3 家庭裁判所は、遺産分割の基準に関する民法906条により、相続分を変更することができるか?
家庭裁判所は、遺産分割の審判をする場合、「・・・その他一切の事情を考慮してする」(民法906条)ことができますので、共同相続人の相続分を変更あるいは修正することはできるでしょうか?
例えば、被相続人が甲乙という2人の嫡出の子を残して死亡した事案で、特別受益も寄与分もなければ、2人の子は各1/2ずつ相続分(法定相続分)を有することになるのですが、裁判所は、例えば健康で安定した収入のある甲より、病弱で安定した収入のない乙に多めに、例えば、甲には2/5程度、乙には3/5程度となるような遺産分割をすることはできるでしょうか?

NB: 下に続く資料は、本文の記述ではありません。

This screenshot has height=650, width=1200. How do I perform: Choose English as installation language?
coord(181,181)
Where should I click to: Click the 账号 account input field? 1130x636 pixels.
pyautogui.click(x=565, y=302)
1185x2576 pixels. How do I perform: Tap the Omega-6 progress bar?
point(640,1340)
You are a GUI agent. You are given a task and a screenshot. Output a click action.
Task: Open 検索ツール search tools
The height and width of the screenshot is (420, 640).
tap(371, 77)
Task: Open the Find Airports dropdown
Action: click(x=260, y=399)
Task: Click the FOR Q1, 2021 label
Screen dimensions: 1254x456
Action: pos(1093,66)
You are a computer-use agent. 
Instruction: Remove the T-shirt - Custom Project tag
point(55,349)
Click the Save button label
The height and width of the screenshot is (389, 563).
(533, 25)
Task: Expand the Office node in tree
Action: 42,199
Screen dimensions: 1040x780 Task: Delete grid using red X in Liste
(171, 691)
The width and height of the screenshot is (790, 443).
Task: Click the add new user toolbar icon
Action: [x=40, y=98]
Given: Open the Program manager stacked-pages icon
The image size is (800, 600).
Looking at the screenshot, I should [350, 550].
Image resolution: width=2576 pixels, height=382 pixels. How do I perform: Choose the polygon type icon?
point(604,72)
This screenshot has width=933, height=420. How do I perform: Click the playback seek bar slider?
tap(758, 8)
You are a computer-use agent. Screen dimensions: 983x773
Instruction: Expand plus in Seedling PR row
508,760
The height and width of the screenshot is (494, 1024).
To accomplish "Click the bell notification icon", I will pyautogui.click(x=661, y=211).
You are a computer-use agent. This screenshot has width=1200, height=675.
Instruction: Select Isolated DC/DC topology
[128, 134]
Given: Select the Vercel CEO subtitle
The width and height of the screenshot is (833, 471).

それはできないとされています。最高裁判所家庭局は「民法906条は法定相続分を具体的に分割の結果として出すための技術的規定であり、法定相続分の変更を許す趣旨ではない」との解釈を示しているのです。
4 では「その他一切の事情」とはどのような事情か?
裁判例で見ますと、
① 大阪高等裁判所昭和58.2.7決定は、相続人のうち抗告人のみが現住居を奪われる結果となる等を理由に原審判が定めた具体的分割方法が相当でないとして、住居を取得させる内容に変更しております。
② 広島高等裁判所昭和59.2.17決定は、永年家業に従事し、被相続人が病に倒れてから10年以上にわたつて同人の療養看護に尽くした妻についてその貢献度が通常の寄与にとどまり特別の寄与には当らないと断定するにはなお審理の必要がある上に、被相続人の作成にかかる書面が遺言としての効力はないが、被相続人の真意を伝えているものである可能性もあり、それを十分に審理すれば、被相続人が生前妻に贈与していた財産の持戻しを免除する意思であった認定する余地もないとはいえないので、審理をやり直せ、と、原審の審判を取消しています。
③ 森岡家庭裁判所昭和61.4.11審判は、相続財産である被相続人の自宅で長年居住し、重い老人性痴呆症の被相続人を10年以上看護扶養してきた相続人に、その自宅を取得させ、その相続人の相続分を超える分は金銭で他の相続人に支払わせる代償分割になる審判をしました。